Yes, absolutely. The notion that people will (and should!) willingly accept a subpar education for their kids because that is a tiny little part in "fixing" public education for 50 years down the road is absurd. Plus, what abotu parents who live in DC, for instance, but moved out to the 'burbs to search for better publis schools (raising hand). Aren't we just as culpable as the evil private school parents? We didn't stay in a failing urban school either.
Anonymous
Anonymous wrote:This is the title of an opinion piece from Slate.

http://www.slate.com/articles/double_x/doublex/2013/08/private_school_vs_public_school_only_bad_people_send_their_kids_to_private.html

The gist of the article is that parents should be willing to sacrifice the education of their own children to support the public schools, so that in future generations education will be more equitable for everyone.
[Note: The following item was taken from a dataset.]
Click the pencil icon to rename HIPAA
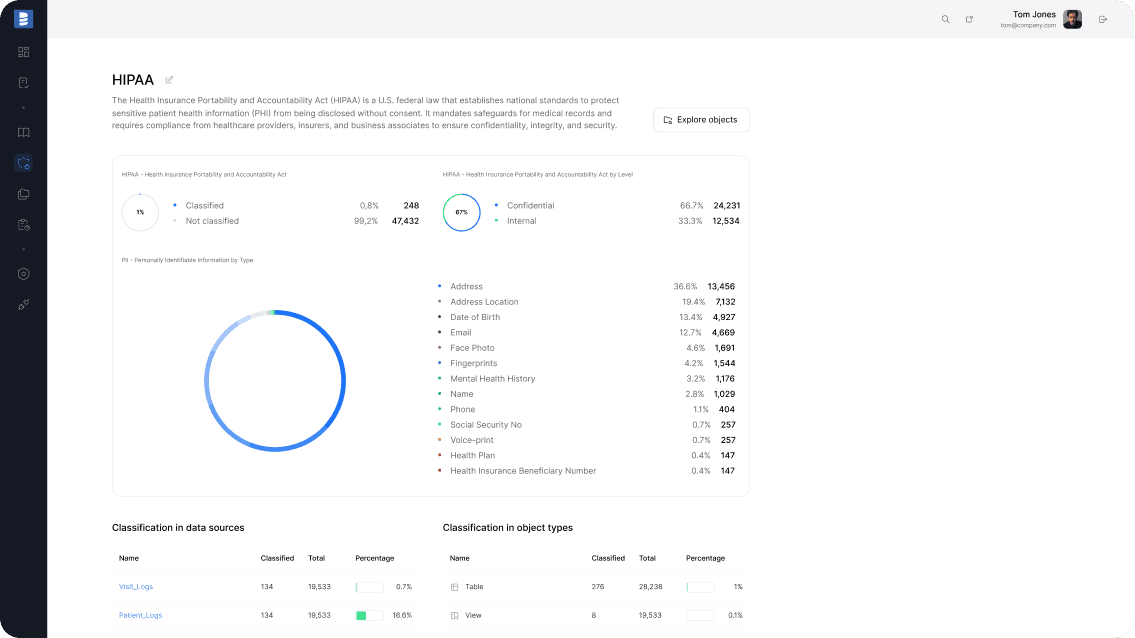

Welcome to progressive liberalism. Crazy, no?
Anonymous
This piece has nothing to do with liberalism. I'm as liberal as they come and i think its nut. You can't pin a political label on something that is based on no research and no coherent thought.
Anonymous
Anonymous wrote:This piece has nothing to do with liberalism. I'm as liberal as they come and i think its nut. You can't pin a political label on something that is based on no research and no coherent thought.


Progressive liberalism is based on this type of utopia - sacrificing for the common good. It's hitting home because now it's personal.